▶ TASK OBJECTIVE
Reproduce the listing lines verbatim, everything from the line containing "Task: Open Client" down to the line containing "(x=194, y=254)", both included, and nothing else.

▶ RECORDS TO USE
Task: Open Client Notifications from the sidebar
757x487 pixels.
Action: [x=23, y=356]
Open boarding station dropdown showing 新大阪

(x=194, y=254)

* * *

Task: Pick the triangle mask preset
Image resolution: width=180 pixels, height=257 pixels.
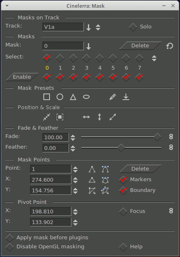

▶ TASK SOLUTION
Task: Open Client Notifications from the sidebar
757x487 pixels.
Action: [x=23, y=356]
Open boarding station dropdown showing 新大阪

(x=194, y=254)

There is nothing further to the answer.